Вот пример иного рода. Детективно-фантастический роман Дмитрия Грунюшкина «Сдвиг» (М.: Гелеос, 342 с.), навязчиво мелькающий на всех книжных прилавках, написан по мотивам одноименного фильма: сценарий Владимира Кильбурга, Игоря Порублева, Александра Велединского, Марата Хисяметдинова; режиссеры – Владимир Кильбург и Анна Кельчевская.

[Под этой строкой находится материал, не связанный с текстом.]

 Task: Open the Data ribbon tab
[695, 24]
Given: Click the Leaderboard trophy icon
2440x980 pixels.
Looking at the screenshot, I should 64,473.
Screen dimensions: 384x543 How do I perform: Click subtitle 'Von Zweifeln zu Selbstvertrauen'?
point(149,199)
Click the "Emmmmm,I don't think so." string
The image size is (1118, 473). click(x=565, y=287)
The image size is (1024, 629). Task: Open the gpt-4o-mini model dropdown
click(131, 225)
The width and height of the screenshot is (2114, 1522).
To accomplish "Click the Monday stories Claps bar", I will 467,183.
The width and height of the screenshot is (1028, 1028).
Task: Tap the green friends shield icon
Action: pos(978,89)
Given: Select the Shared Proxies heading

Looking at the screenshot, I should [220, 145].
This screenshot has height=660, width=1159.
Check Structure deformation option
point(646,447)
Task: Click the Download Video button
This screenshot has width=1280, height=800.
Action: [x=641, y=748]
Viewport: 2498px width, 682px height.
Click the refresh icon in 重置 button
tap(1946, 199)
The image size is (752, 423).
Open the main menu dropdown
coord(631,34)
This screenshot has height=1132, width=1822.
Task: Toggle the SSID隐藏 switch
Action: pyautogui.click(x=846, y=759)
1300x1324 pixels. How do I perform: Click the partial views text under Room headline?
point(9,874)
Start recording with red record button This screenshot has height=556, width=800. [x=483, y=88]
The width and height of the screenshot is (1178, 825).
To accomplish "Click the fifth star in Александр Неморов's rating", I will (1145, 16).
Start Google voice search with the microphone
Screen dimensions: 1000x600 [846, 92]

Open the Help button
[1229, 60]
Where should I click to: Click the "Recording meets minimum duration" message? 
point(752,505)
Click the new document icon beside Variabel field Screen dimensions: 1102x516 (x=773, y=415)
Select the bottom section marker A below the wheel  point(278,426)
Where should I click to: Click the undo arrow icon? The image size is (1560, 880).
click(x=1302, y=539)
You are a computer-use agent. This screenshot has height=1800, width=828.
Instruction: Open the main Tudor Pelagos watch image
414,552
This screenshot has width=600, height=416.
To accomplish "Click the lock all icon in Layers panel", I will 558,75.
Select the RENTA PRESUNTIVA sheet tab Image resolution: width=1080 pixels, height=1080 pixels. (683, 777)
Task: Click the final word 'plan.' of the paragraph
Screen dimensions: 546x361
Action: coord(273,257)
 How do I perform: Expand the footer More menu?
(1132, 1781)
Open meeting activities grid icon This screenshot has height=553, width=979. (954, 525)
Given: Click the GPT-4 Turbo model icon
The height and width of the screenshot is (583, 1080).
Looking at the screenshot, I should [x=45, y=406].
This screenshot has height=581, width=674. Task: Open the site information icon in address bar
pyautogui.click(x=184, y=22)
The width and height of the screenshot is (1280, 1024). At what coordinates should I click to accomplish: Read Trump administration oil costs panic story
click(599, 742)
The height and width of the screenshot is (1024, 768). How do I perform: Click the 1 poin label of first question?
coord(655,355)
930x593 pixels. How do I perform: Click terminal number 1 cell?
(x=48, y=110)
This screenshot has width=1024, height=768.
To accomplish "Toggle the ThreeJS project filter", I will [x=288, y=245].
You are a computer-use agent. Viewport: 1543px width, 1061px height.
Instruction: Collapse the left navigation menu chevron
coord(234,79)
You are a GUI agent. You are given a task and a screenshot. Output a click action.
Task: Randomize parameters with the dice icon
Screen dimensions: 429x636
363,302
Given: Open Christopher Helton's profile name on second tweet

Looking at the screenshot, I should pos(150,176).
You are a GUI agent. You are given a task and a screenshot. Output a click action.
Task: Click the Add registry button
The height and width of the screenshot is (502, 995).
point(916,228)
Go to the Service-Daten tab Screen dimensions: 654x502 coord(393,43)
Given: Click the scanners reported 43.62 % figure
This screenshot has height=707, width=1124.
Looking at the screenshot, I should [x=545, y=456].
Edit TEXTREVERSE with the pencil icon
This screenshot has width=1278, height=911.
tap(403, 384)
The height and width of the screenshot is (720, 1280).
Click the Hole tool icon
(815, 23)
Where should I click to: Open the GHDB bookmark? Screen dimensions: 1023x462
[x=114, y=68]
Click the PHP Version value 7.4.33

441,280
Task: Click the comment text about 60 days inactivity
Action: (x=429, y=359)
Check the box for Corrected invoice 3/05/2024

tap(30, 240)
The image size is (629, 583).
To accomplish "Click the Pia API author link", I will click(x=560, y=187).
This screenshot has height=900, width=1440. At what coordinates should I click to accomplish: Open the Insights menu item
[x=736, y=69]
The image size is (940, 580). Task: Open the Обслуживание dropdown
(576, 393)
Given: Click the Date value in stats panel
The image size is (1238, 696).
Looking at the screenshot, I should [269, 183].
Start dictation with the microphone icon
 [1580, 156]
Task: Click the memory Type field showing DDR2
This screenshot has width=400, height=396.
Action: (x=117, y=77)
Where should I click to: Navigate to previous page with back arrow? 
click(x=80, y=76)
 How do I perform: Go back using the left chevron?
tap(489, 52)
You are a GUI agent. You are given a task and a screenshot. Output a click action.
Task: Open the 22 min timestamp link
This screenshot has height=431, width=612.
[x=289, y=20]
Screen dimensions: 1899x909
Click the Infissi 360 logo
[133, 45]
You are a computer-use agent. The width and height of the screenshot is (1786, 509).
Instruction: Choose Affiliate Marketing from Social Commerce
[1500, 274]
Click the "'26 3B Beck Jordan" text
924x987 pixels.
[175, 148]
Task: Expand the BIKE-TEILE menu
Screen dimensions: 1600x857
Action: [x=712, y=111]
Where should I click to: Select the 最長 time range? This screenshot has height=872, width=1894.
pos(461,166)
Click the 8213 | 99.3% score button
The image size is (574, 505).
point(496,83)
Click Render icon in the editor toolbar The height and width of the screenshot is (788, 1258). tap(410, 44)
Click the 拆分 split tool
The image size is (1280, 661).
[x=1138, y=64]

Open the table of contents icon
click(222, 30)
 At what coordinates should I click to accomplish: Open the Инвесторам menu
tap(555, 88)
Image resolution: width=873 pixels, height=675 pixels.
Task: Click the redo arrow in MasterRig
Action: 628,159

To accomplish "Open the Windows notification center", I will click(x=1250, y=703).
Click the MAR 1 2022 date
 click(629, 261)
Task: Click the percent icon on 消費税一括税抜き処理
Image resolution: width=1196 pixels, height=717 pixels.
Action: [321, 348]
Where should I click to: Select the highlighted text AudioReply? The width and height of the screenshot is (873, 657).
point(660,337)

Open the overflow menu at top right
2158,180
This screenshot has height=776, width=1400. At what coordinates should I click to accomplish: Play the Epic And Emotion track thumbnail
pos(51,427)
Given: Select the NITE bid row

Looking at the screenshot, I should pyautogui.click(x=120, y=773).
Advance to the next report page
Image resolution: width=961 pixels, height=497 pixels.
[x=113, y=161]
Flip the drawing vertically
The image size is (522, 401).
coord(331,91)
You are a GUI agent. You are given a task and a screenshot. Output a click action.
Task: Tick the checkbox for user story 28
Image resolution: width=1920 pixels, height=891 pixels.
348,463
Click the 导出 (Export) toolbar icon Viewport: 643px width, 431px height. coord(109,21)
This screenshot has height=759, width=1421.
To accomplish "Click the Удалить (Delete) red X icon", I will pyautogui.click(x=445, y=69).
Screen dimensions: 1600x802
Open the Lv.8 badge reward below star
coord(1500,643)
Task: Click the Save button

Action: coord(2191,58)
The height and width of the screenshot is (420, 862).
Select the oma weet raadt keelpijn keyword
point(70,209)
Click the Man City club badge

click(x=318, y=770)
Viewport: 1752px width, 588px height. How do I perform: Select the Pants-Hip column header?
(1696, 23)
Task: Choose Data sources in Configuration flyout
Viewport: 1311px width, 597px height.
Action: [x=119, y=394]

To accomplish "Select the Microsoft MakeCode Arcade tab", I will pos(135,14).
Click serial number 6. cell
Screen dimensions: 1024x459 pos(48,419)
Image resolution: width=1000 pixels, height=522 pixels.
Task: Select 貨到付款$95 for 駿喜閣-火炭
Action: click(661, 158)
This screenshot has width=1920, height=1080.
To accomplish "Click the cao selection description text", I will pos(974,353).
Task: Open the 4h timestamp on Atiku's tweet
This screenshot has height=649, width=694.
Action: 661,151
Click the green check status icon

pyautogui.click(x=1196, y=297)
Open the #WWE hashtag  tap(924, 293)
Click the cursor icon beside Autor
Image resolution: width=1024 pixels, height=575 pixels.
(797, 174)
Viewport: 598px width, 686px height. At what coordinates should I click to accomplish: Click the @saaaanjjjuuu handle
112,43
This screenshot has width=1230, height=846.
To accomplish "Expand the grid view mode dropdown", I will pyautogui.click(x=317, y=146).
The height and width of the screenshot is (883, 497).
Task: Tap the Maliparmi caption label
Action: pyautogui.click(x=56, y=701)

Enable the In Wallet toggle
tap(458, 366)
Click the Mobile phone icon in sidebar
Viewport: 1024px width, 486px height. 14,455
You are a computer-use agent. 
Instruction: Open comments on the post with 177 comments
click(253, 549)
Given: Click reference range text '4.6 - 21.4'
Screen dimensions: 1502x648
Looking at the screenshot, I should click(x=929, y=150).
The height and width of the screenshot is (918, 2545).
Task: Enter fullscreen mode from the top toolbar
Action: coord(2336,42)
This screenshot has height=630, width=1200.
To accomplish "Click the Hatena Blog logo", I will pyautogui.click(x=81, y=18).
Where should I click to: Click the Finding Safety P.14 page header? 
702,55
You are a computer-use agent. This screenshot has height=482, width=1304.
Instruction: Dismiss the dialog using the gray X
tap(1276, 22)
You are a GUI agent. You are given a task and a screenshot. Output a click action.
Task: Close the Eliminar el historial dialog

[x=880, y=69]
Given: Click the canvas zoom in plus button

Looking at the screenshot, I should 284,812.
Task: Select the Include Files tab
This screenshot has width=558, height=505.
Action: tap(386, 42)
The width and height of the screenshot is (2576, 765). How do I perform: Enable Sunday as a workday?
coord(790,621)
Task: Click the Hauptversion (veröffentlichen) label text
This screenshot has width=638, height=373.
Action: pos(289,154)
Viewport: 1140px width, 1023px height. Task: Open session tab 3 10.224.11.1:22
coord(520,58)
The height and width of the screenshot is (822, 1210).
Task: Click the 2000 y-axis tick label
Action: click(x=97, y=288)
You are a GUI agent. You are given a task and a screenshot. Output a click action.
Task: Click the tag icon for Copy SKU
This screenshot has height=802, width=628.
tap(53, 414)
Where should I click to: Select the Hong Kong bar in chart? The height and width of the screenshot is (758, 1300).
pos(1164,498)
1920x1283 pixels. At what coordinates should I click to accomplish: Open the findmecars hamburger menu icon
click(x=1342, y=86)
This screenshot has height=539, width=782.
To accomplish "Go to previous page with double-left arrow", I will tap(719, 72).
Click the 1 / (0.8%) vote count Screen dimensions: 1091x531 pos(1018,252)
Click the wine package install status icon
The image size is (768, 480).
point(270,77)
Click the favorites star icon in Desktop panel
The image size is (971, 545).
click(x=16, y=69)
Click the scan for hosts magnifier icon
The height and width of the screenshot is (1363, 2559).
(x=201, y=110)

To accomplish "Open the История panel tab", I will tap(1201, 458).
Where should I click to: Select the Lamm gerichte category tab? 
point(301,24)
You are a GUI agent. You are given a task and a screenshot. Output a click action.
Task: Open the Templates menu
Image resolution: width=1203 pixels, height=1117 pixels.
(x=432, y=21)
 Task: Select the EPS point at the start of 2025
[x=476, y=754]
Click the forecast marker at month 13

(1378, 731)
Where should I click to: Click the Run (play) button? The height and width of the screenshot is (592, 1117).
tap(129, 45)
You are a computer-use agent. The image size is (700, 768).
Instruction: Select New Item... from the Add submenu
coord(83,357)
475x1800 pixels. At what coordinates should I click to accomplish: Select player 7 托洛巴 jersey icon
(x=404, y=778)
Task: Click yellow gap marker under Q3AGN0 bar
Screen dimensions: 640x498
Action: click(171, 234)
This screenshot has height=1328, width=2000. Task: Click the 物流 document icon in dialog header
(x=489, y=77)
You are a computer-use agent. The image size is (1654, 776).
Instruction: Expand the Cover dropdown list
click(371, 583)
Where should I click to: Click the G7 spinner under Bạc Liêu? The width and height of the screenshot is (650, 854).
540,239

По сюжету, миру грозит масштабный заговор. В числе заговорщиков – гнусного вида ученый очкарь Миша (в фильме его сыграл Михаил Горевой, патентованный злодей из предпоследнего «Бонда», из «Зеркальных войн» и пр.) и мрачный громила Володя (русско-голливудский борец Олег Тактаров вновь талантливо изобразил крепко задумавшуюся гирю). Главный супостат, экс-генерал ФСБ Беликов, до поры в тени. За деньги, полученные от Международного Синдиката, злодеи решают покуситься на пятерку мировых лидеров, которые назначили саммит на берегу Каспия. Согласно коварному плану, в районе саммита должно произойти рукотворное землетрясение. В результате чего вип-персоны номер один сотрутся в порошок, а Беликов и его кунаки встанут у руля осиротелых государств.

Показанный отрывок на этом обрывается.